Speaker
Description
Neutrinos act as probes of hadronic processes and offer a distinctive view into their astrophysical origins at high energies. When reaching energies ≳PeV, tau neutrino interactions within the Earth can produce a significant flux of tau-leptons. These tau-leptons subsequently decay, generating upward-moving extensive air showers (EAS).

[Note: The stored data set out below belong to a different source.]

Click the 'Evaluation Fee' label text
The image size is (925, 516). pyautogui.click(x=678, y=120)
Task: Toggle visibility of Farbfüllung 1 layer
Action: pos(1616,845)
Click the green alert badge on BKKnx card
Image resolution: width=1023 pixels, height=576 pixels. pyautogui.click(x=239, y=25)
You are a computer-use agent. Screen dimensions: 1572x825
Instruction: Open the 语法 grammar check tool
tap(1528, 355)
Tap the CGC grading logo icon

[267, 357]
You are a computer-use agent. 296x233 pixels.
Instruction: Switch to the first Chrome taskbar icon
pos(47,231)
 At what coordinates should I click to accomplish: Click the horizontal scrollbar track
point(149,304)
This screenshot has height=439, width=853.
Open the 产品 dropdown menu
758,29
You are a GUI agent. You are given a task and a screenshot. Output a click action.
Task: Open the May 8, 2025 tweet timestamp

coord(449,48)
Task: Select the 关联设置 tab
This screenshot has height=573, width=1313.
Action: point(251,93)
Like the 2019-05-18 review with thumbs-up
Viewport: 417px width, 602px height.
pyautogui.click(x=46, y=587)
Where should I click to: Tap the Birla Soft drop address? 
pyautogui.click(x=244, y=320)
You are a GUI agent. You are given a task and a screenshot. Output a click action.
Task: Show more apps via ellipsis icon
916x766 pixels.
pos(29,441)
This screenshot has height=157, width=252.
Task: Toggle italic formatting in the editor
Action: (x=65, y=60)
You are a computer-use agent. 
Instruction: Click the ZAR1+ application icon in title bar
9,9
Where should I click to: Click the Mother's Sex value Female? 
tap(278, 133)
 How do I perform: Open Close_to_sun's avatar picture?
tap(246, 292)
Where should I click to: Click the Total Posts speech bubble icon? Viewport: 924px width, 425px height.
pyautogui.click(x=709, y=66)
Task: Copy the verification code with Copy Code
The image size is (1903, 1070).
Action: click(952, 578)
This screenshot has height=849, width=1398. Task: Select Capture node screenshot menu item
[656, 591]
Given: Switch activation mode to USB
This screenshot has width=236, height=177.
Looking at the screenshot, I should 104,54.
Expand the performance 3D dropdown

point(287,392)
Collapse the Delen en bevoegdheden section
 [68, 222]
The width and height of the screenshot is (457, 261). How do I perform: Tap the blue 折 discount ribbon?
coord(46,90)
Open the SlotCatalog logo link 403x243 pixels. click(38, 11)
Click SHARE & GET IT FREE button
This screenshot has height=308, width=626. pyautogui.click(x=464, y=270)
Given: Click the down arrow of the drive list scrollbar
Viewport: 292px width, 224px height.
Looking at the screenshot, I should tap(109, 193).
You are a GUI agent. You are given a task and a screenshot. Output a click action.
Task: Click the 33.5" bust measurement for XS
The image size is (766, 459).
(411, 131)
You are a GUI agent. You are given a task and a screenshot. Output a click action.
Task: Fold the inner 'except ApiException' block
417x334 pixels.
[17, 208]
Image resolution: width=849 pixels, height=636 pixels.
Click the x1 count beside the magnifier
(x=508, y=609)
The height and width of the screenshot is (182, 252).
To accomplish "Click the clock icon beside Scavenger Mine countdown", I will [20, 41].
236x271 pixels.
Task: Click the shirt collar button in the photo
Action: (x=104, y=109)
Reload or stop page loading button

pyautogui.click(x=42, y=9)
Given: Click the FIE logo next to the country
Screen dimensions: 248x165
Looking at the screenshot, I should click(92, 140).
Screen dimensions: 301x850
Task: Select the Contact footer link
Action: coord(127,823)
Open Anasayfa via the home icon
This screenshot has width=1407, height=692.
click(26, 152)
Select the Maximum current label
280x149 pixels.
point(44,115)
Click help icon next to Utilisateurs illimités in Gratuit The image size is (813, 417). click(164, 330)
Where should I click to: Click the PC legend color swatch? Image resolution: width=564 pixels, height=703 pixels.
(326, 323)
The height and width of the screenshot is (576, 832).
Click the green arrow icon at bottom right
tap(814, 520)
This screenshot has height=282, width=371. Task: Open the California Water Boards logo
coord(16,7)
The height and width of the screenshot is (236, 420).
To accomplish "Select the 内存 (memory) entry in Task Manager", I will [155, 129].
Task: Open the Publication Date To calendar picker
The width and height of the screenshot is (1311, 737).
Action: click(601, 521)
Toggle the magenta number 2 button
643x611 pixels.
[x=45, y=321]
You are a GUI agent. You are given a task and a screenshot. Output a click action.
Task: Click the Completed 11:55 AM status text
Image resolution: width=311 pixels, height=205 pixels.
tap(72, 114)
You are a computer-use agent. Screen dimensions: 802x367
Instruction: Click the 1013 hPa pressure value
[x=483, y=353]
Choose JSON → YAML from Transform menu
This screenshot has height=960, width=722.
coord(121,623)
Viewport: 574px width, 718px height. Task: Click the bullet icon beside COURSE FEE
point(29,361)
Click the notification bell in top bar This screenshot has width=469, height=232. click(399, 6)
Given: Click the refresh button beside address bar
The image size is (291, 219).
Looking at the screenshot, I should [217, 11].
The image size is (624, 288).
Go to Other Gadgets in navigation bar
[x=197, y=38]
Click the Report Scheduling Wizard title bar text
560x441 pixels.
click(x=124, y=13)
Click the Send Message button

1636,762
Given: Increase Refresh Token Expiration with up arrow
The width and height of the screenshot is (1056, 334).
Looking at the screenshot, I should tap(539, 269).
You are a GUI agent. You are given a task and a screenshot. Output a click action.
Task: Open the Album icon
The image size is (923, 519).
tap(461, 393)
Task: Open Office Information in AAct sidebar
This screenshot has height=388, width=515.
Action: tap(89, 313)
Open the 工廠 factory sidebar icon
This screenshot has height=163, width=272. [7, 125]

Using the Earth as a target for neutrinos and the atmosphere to generate signals effectively creates a detector with a mass >> gigaton. nuSpaceSim is a comprehensive simulation developed to model all the relevant physical processes that describe the neutrino-induced Earth-emergent lepton chain to help design the next generation of balloon- and space-based experiments, estimate the exposure of ground-based experiments to these showers, as well as understand the data from recent experiments such as EUSO-SPB2 and ANITA. The simulation includes the modeling of neutrino interactions inside the Earth that produce leptons, the propagation of the leptons through the Earth into the atmosphere and their decay, forming composite EAS, generating the air optical Cherenkov and radio signals, modeling their propagation and attenuation through the atmosphere (including clouds and ionosphere effects) and modeling the response of detectors at an user-defined altitude. In this talk, the nuSpaceSim software, physics modeling, and the cosmic neutrino measurement capabilities of example ground, sub-orbital and space-based experimental configurations will be presented.